Some samples of the silt in which the prints were found were carbon dated and subjected to a process known as optically stimulated luminescence, which can determine how long ago sediment was last exposed to daylight by measuring the radiation in the minerals it contains. These methods gave dates from the late Mesolithic (7000 BC) to the mid-Neolithic (3000 BC). Neolithic innovations included farming and herding, but in places like this which were unsuitable for agriculture, people went on living by hunting, gathering and fishing. The wild boar and deer would have provided food for these communities, and the human footprints are those of the hunter-gatherers who relied on them.

The prints have survived because they are preserved in layers of sediment until recently hidden under the surface of the sand. This sediment is what remains of the reed-fringed lagoon and mudflats which once occupied the area. The coastline has always gone through periods of change, as the sea advances and retreats. During one such period, the sea level fell and the coastline moved west, covering over and sealing in the mudflats. For three and a half thousand years the sediment lay buried beneath the land. In the early 20th century, another period of change began, as the coastal dunes were eroded. The prehistoric mud, until relatively recently covered by these sand dunes, now lies under the beach instead. It’s very shallowly buried, sometimes only about six inches under the surface of the upper foreshore, and is easily exposed.

In periods of relative calm, deep runnels cut down through the sand, exposing sections of the ancient sediment below. The sediment is very dark, almost black, and completely different in texture to the sand around it. When the wave energy is low, you can see it swirling about at the edge of the sea and streaking the sand with black dust. Sometimes people think it’s oil. If you run barefoot towards the sea, you can find yourself slipping on a patch of black mud which oozes up from under the sand. It’s prehistory, stirred up, carried to the surface and coating your feet.
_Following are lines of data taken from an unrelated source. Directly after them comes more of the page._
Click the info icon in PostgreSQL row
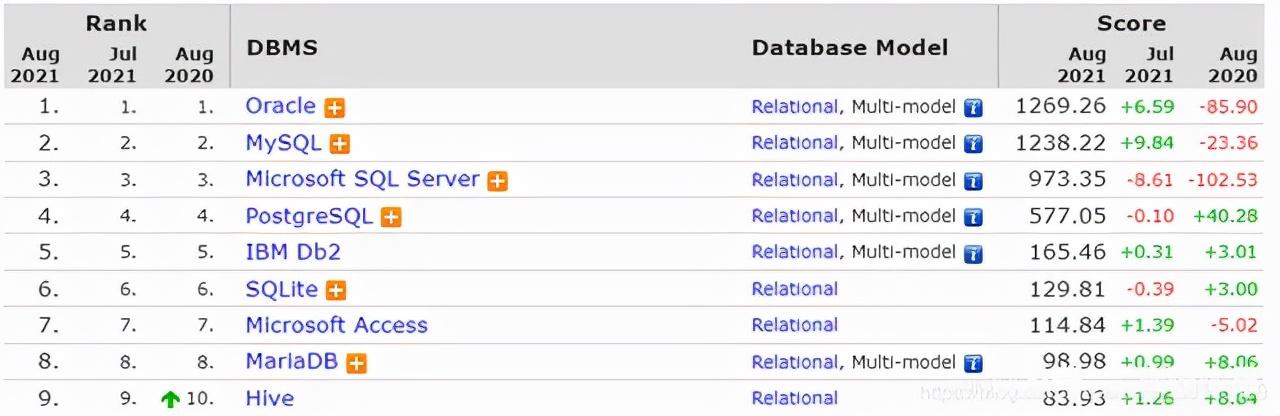The image size is (1280, 416). click(973, 217)
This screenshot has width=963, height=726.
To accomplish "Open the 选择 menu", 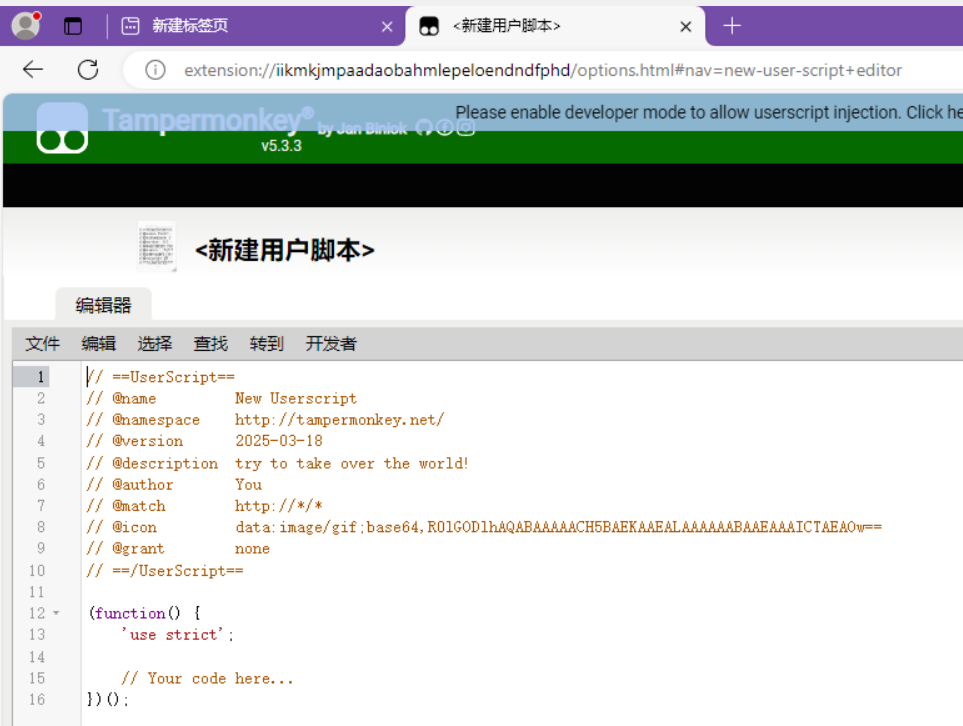I will click(x=155, y=344).
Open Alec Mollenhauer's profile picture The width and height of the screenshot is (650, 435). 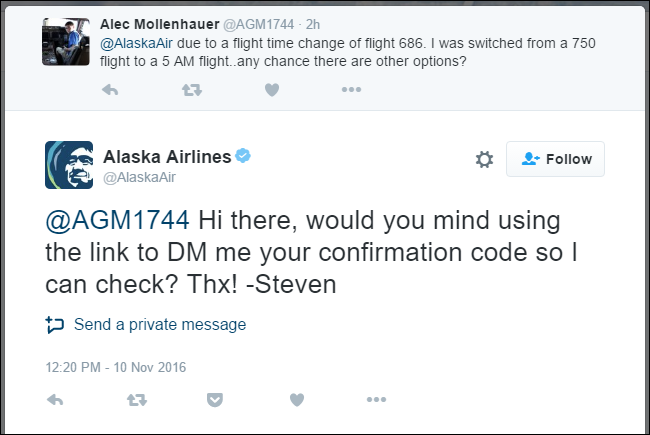point(67,39)
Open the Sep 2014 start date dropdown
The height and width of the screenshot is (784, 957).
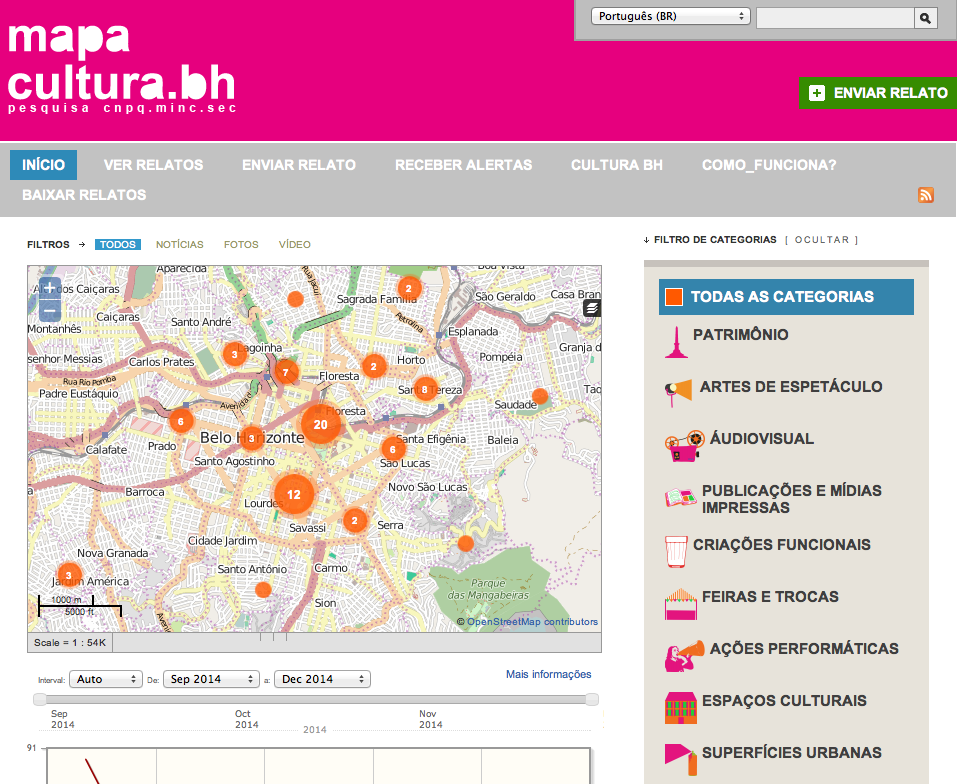211,679
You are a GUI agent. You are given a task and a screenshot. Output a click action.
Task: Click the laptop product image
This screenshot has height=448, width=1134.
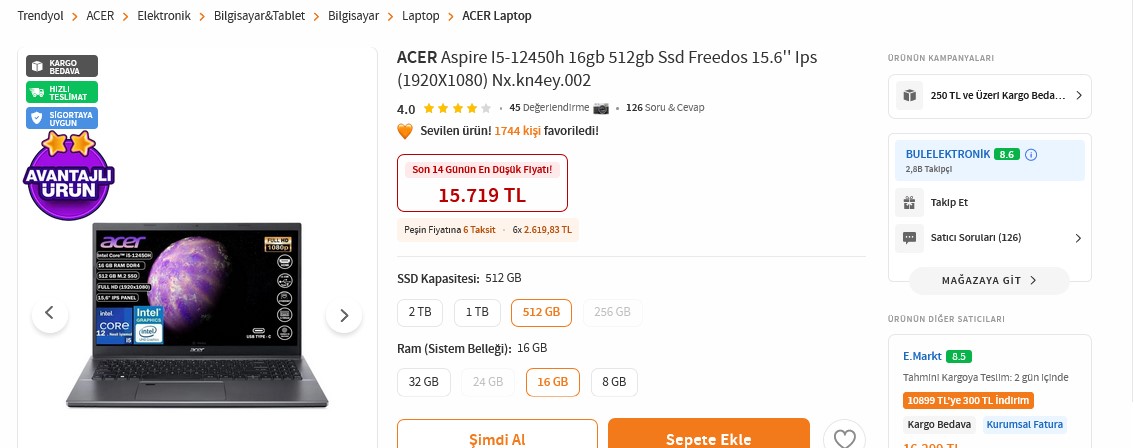(197, 315)
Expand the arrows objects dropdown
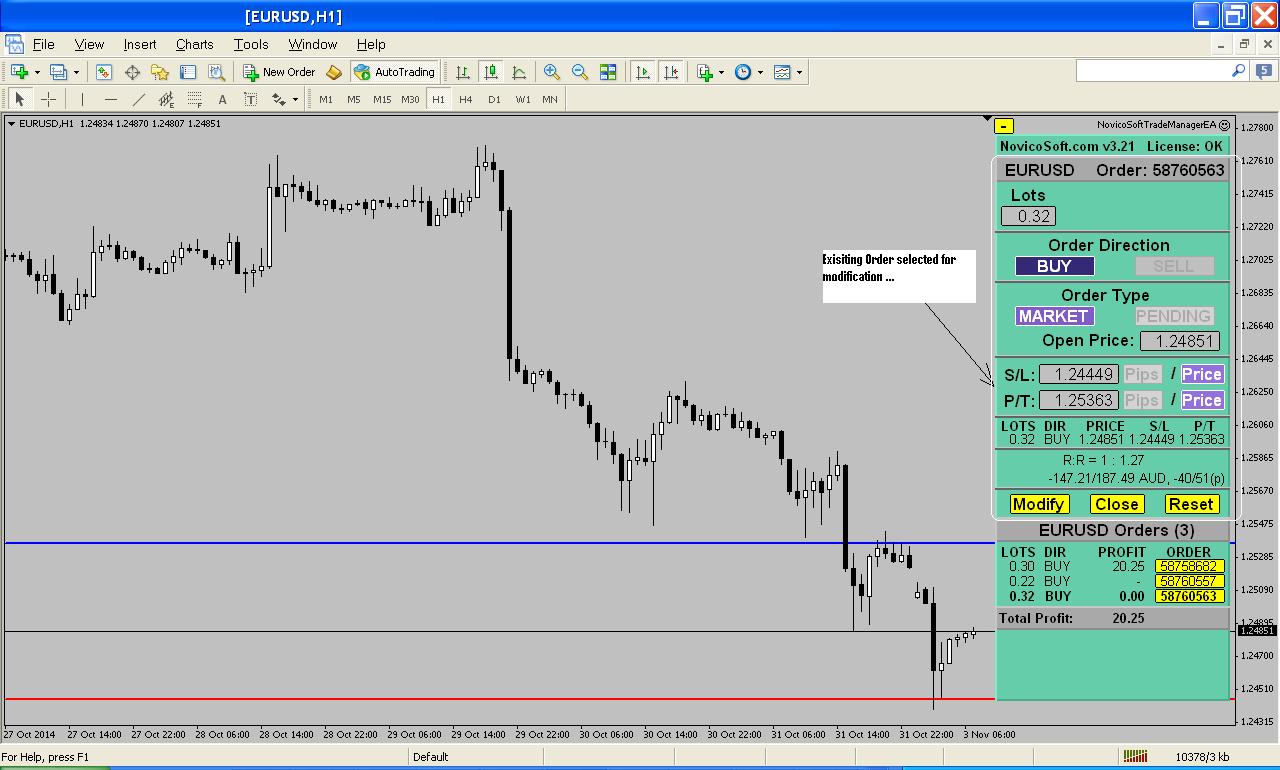 click(x=295, y=99)
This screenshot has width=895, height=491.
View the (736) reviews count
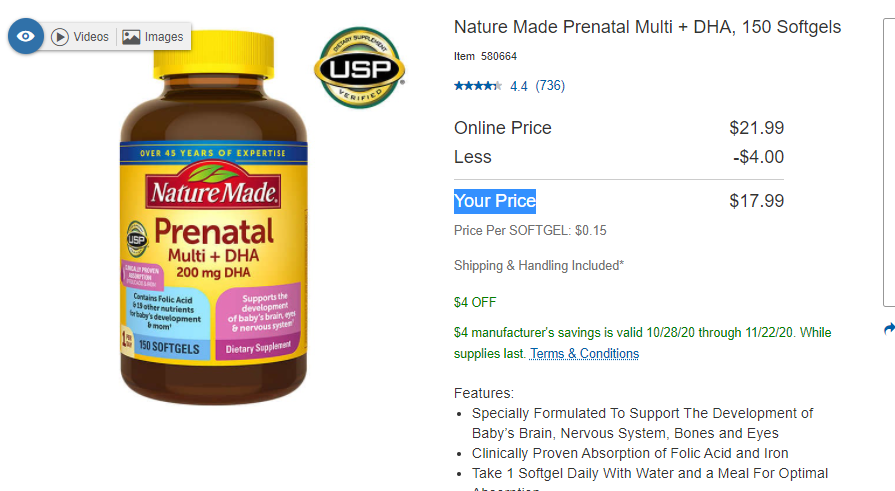pos(550,86)
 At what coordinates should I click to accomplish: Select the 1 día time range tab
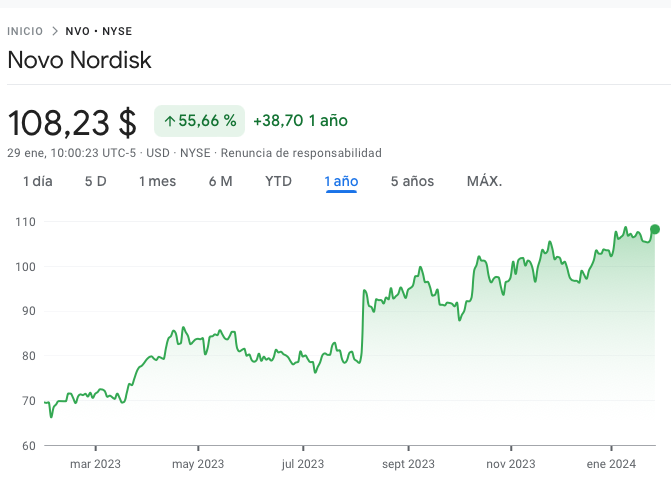click(x=37, y=181)
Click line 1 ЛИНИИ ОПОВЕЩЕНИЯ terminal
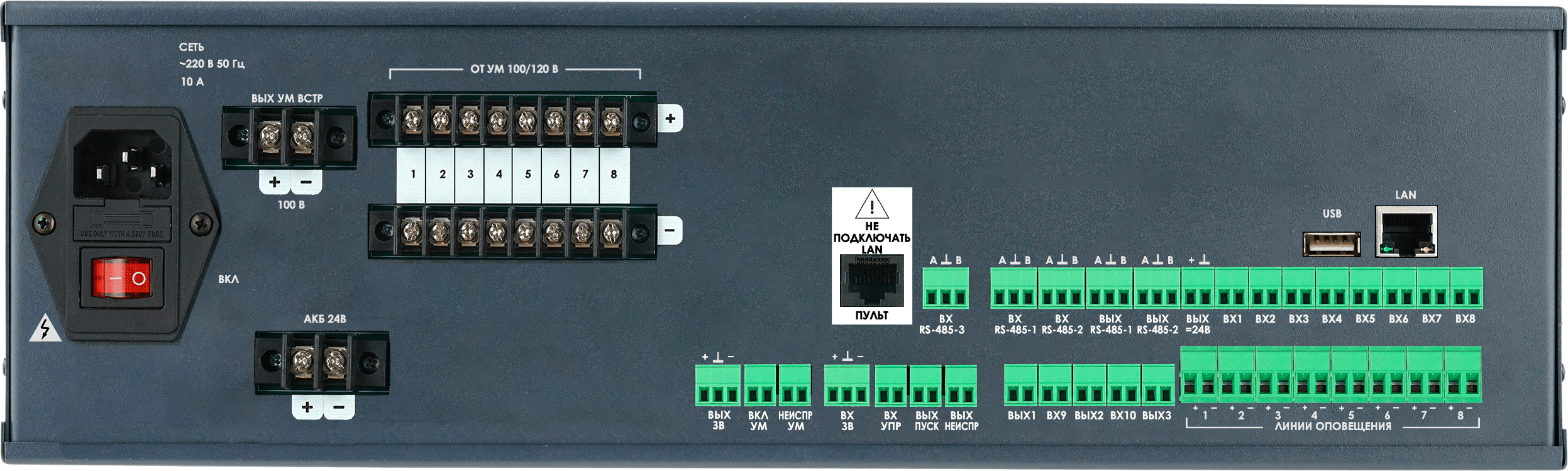Viewport: 1568px width, 471px height. [x=1199, y=375]
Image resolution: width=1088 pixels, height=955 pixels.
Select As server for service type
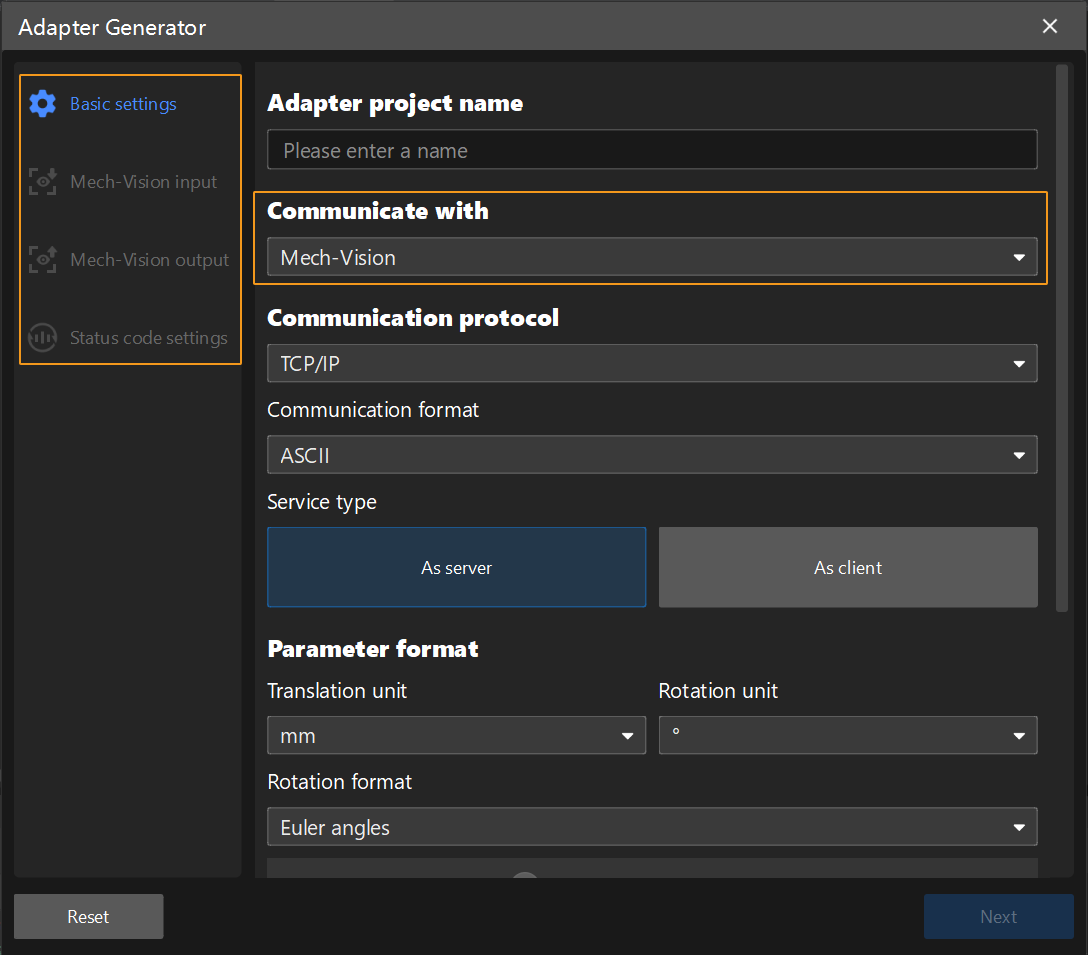pos(456,567)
The remnant of the ancient mud lagoon I’d stumbled across was much more extensive than the fragments I’d seen before, deep, and made up of many strata. If you broke off a piece, you could peel the layers apart; they were as flexible as rubber. Within each stratum were countless micro-strata, each one representing a twice daily silt-laden tidal incursion over a period of two and a half thousand years. I was at one of the four main sites in an area known as Mad Wharf. Human and animal prints emerge at all four, according to a largely unpredictable timetable of weather and longshore currents. The heyday was the mid to late 1990s; as the sea continues to move inland it has covered much of the former lagoon. Fewer and fewer prints are being exposed, and no one knows how far inland they reach, and how many remain to be discovered.

Alone on my island of prehistoric mud, I found my first human footprint. It was perfectly defined, deeply indented where the foot had sunk into the soft mud, and lined with tiny shells. And now my eye was accustomed, I could see dozens more, developing before my eyes like photographs in a darkroom. Sometimes there was just a vaguely foot-like shape I identified by squinting and looking from different angles; others were as clear as if they had been made yesterday. But there was something much more exciting: a distinct trail of imprints, emerging from underneath one of the layers and leading out towards the sea. Trails like this are valuable evidence. Some of the prints were filled with water; one still had a skin of ice which wrinkled when I touched it with a fingertip.

I was almost certainly the last, as well as the first, to see this evidence. When the next tide covered them, they disappeared without a trace. For every print revealed to us there are others which will for ever lie under the sand; and the prints themselves represent just a fraction of the steps made in the first place. For prints to persist, certain conditions were required. First, the sediment had to be soft and muddy enough for an indentation to be made and to remain after the foot was removed. The mud must have been very soft in certain places and at certain times: some of the prints are several centimetres deep. Next, the print would have been covered by very fine, light, windblown sand. The weather had to be warm and fine, allowing the imprinted sediment to dry out sufficiently before the next tide came in and covered it. Finally, the tide itself needed to be gentle and with very little wave action, so that the surface was not disturbed but delicately sealed with silt and clay.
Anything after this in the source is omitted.